Hatta kimileri öleceğini hisseden Tolstoy’un ardında unutulmaz bir hikaye bırakmak için planlı bir şekilde evinden kaçar gibi ayrılıp, bir demiryolu istasyonunda efsanevi bir şekilde öldüğünü bile söyledi.

Solomon Volkov, “Büyülü Koro” (Yapı Kredi Yayınları, 2010) adlı araştırma kitabında Tolstoy’a ve ölümüne dair şunları söylüyor:

“Tolstoy’u 20. yüzyıl kültürünün bir fenomeni, belki de tarihsel roman türünün en büyük eseri olan ‘Savaş ve Barış’ın, ‘Anna Karenina’ ve ‘İvan İlyiç’in Ölümü’ gibi başyapıtların yaratıcısı olarak düşünmeye alıştık. Buna karşın, bu devin 20. yüzyılın sadece kültür değil, politik yaşamına da ne ölçüde hakim olduğunu hayal etmek güçtür. Tolstoy evrensel bir otoriteydi.

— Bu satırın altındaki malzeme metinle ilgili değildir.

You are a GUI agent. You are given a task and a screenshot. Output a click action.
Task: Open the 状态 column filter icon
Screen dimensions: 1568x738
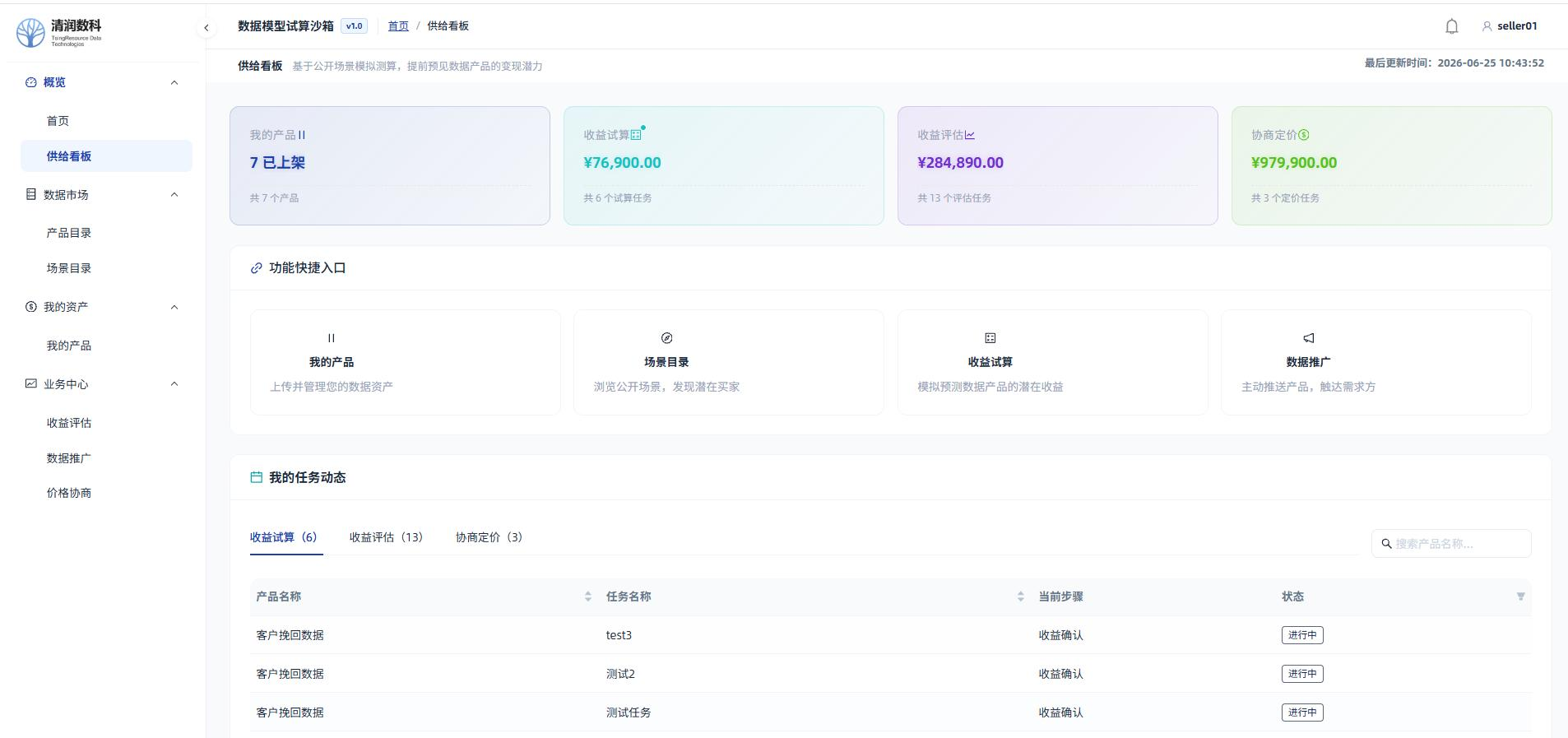coord(1520,596)
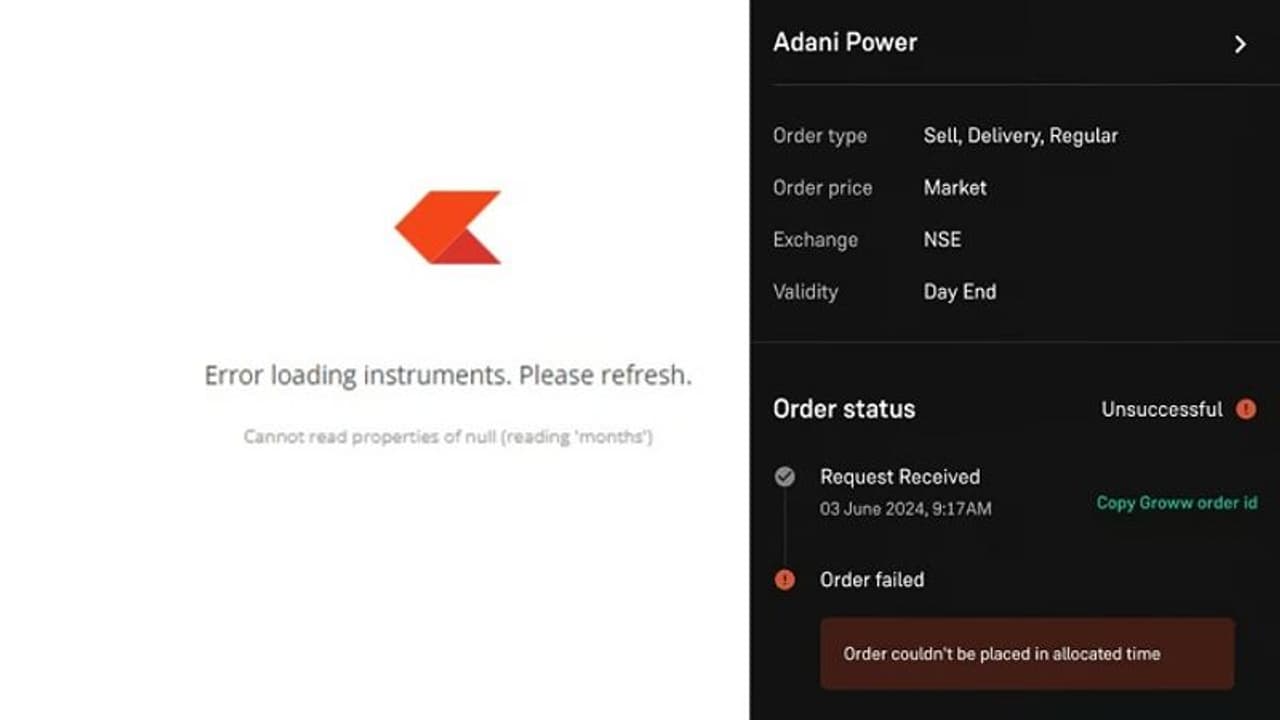Click the Day End validity value
The height and width of the screenshot is (720, 1280).
pyautogui.click(x=959, y=292)
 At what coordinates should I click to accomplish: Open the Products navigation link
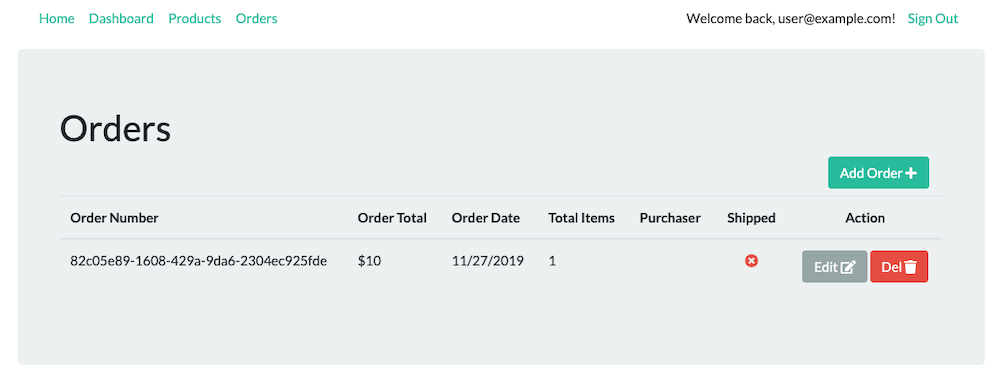(x=195, y=19)
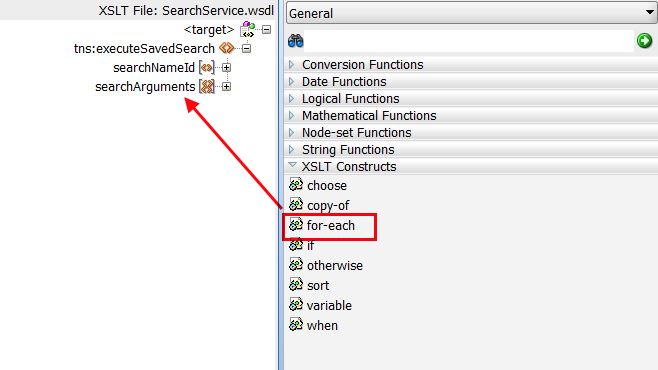Click the binoculars search icon
This screenshot has width=658, height=370.
pos(296,41)
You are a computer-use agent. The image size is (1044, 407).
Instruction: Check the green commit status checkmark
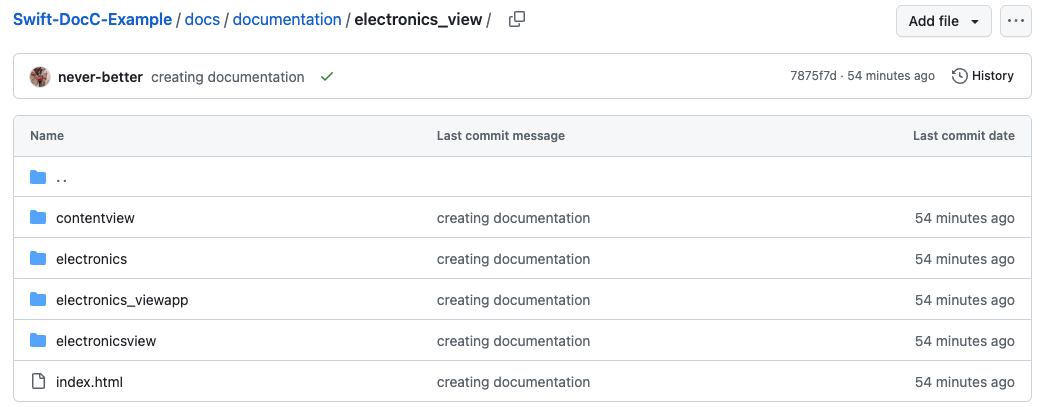pyautogui.click(x=326, y=77)
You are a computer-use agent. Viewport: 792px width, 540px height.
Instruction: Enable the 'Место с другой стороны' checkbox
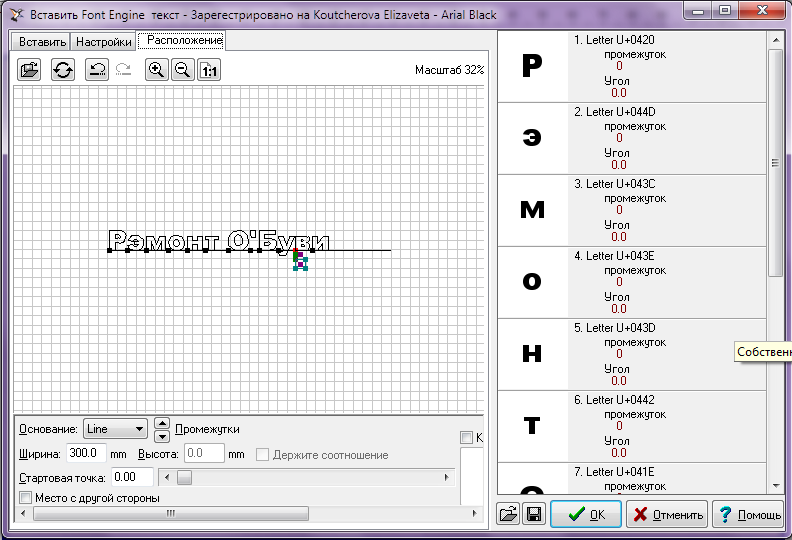tap(26, 498)
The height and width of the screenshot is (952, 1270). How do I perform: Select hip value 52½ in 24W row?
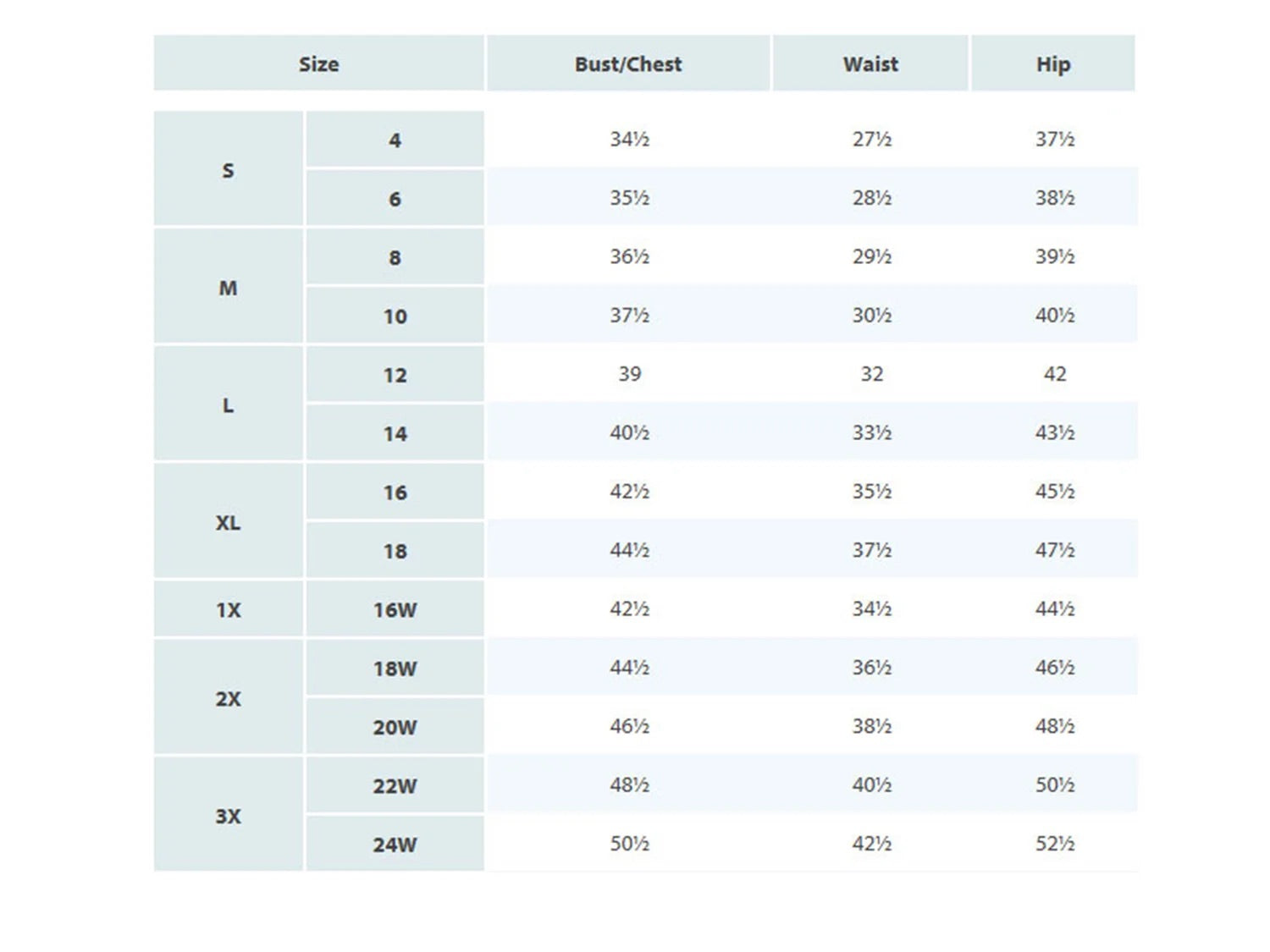[x=1055, y=844]
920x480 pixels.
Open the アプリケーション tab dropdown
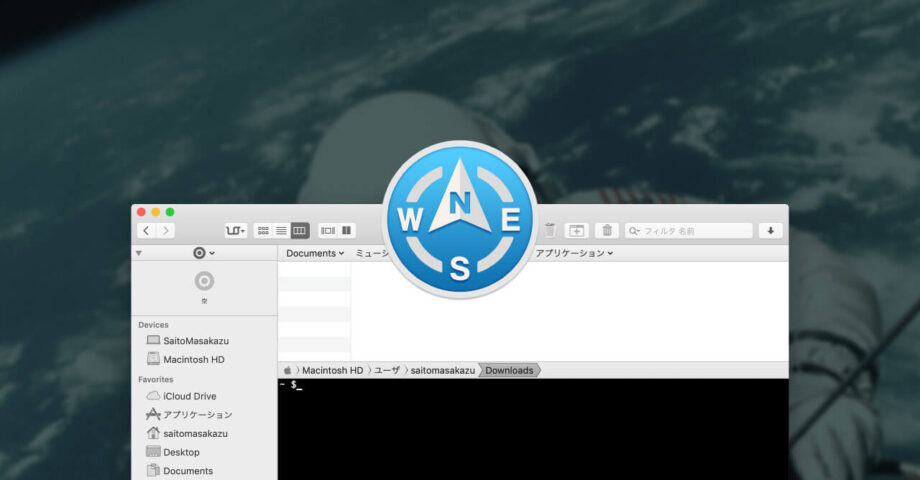574,254
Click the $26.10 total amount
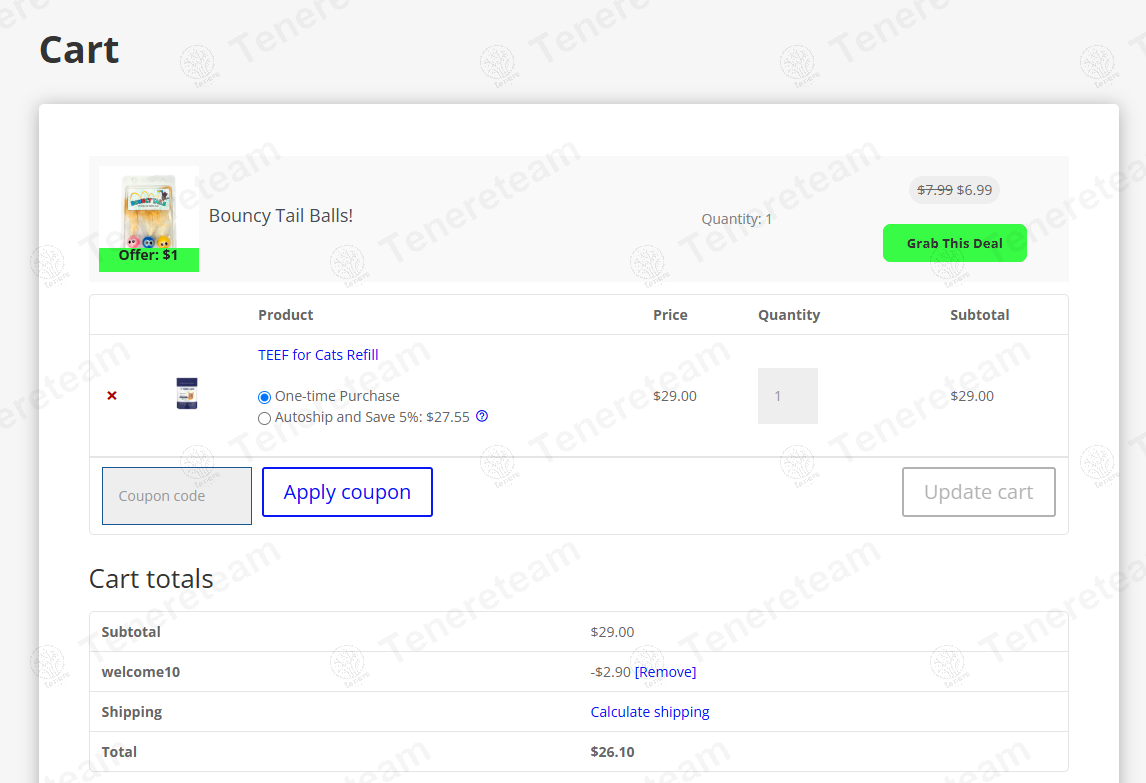The width and height of the screenshot is (1146, 783). tap(612, 752)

Tolstoy hakkında, onun Voltaire’in ününü, Roussesau’nun popülerliğini ve Goethe’nin otoritesini birleştirdiği söyleniyordu, Tolstoy efsanevi İncil peygamberleriyle karşılaştırılıyordu. Moskova’nın 200 kilometre güneyindeki aile çiftliği olan Yasnaya Polyana’ya, dünyanın dört bir yanından, Tolstoy meraklıları onun yönetim ve burjuvazi karşıtı vaazlarını dinlemek üzere geliyorlardı. 20. yüzyılın Rus non-fiction başyapıtı olan anılarında, Gorki, Tolstoy’a baktığı zaman kıskançlıkla şöyle düşündüğünü itiraf ediyordu: ‘Tanrı gibi bir insan bu!’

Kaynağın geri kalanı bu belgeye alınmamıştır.